RAG Document Search

Add documents and search using natural language - everything stays in your browser

Drop files here or click to browse

Supported formats: PDF, Word, Excel, PowerPoint, EPUB, ODT, ZIP, and 200+ text formats

Frequently Asked Questions

Is my data sent to a server?

No, absolutely not. Everything happens entirely in your browser. Your files are processed locally using WebAssembly and JavaScript. No data is transmitted to any server - your documents never leave your device.

This means you can safely use this tool with confidential or sensitive documents. Even if you disconnect from the internet after loading the page, the search will still work.

What file types are supported?

This tool supports a wide range of file formats:

  • Office Documents: PDF, Word (.docx), Excel (.xlsx), PowerPoint (.pptx), OpenDocument (.odt)
  • E-Books: EPUB
  • Archives: ZIP (all supported files inside are automatically extracted)
  • Text Documents: Plain text (.txt), Markdown (.md), HTML, XML
  • Code: JavaScript, TypeScript, Python, Java, C/C++, Rust, Go, Ruby, PHP, and 200+ more
  • Data: JSON, YAML, CSV, TOML, INI configuration files

Binary formats like images, audio, or video files are not supported. All document processing happens entirely in your browser - no server required.

What is the maximum file size?

There is no strict file size limit, but practical limits depend on your device:

  • Browser memory: Very large files may cause your browser to slow down or crash
  • Recommended: Individual files under 10 MB work best
  • Total size: The combined size of all documents should stay reasonable (under 100 MB) for smooth performance

If you experience slowdowns, try closing other browser tabs or using fewer/smaller files.

What is RAG and how does it work?

RAG stands for Retrieval-Augmented Generation. In simple terms, it's a technique that helps you find relevant information in your documents using natural language questions.

Here's how it works:

  1. Processing: When you add documents, they are split into smaller chunks and converted into mathematical representations called "embeddings"
  2. Searching: When you type a question, it's also converted into an embedding
  3. Matching: The system finds document chunks whose embeddings are most similar to your question

This allows you to search by meaning rather than exact keywords. For example, searching for "how to handle errors" will find content about "exception handling" or "error management" even if those exact words aren't in your query.

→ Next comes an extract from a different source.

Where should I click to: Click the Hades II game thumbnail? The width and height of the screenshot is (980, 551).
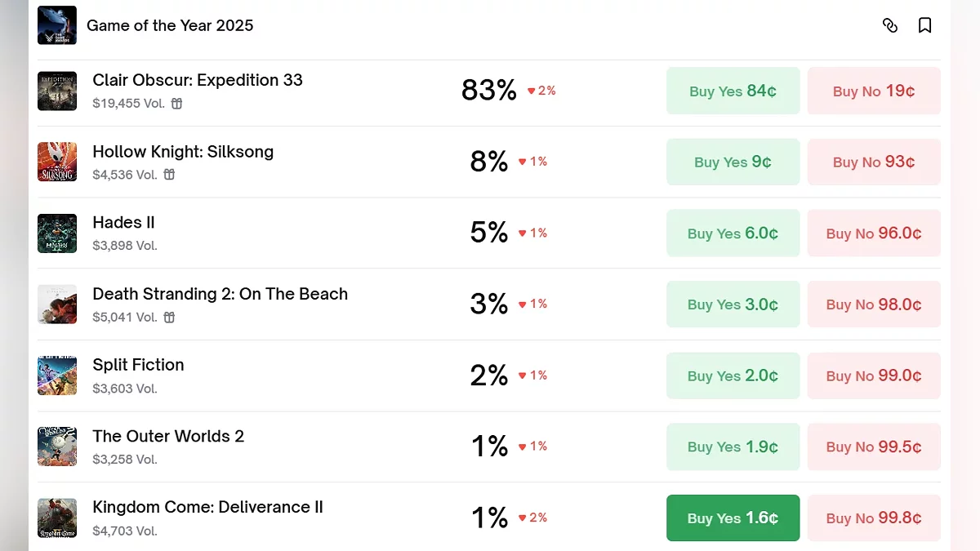pyautogui.click(x=57, y=233)
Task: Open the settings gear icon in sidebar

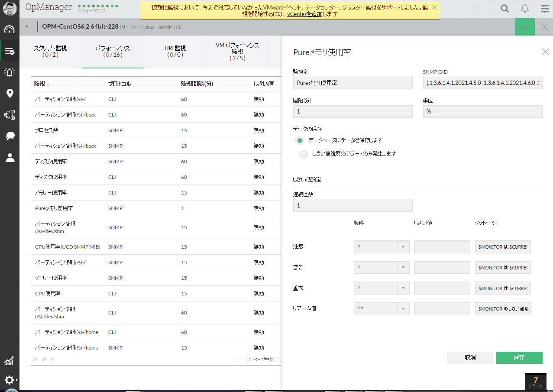Action: 10,380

Why does adding documents require a download?

When you first add documents, the page downloads an AI model (approximately 130 MB) that runs entirely in your browser. The model used is paraphrase-multilingual-MiniLM-L12-v2, a sentence transformer that supports over 50 languages including English and German.

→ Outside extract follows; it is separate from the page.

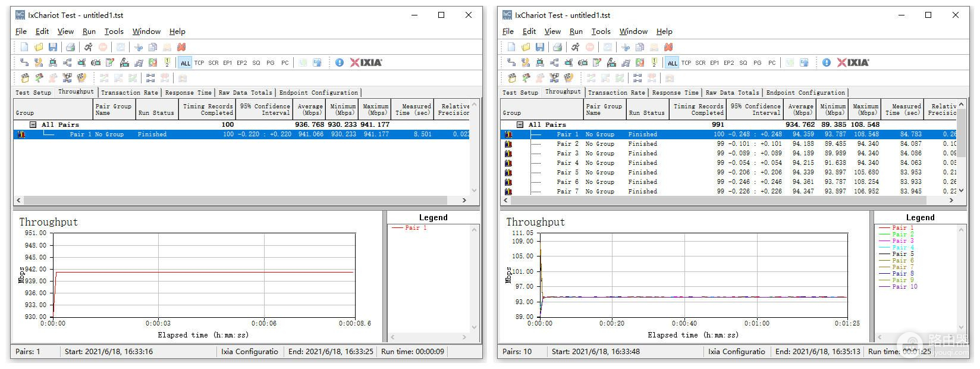The width and height of the screenshot is (980, 369).
Task: Click the red X delete icon in right window
Action: 668,47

This model converts text into mathematical representations (embeddings) that capture semantic meaning, enabling you to search by concept rather than just keywords.

Good news: The model is cached in your browser, so future visits won't require another download.

How does the relevance scoring work?

The search uses a hybrid approach that combines two techniques:

  • Semantic Search (60%): Understands the meaning of your query. Finds content that is conceptually similar, even if the exact words don't match.
  • Keyword Search / BM25 (40%): Looks for exact word matches. Ensures that documents containing your specific search terms are boosted.

The relevance percentage shown for each result is this combined score. A document with a specific keyword match might appear high in results even if the semantic similarity alone would be low.

What do 'Precise' and 'Context' mean?

Documents are automatically split into chunks at two granularity levels:

  • Precise: Smaller chunks (~400 characters) that are better for finding specific terms or short phrases. Ideal for keyword-focused searches.
  • Context: Larger chunks (~1200 characters) that capture more surrounding context. Better for conceptual or thematic searches.

The search automatically considers both granularities and adjusts scoring based on your query length: short queries favor precise chunks, longer questions favor context chunks.

Why does my search return no results?

Results only appear if they exceed a minimum relevance threshold. Here are some tips:

  • Use specific keywords: Include terms that are likely to appear in your documents.
  • Try different phrasings: The semantic search understands synonyms, but exact terms get an additional boost.
  • Keep queries focused: Very long or vague queries may dilute the relevance score.
  • Check the Debug Panel: Click "Show debug information" to see all chunks with their scores, including those below the threshold.
Is this a production-ready solution?

This tool is a proof of concept demonstrating that sophisticated semantic search can run entirely in the browser without any server infrastructure. It showcases the potential of client-side AI for privacy-preserving document search.

For enterprise-grade implementations, multimodal textualization would be a typical enhancement - using OCR and vision models to extract and describe content from images, diagrams, charts, and scanned documents, making visual information searchable alongside text.

That said, this implementation already demonstrates the core principles and can handle real-world document collections effectively within browser constraints.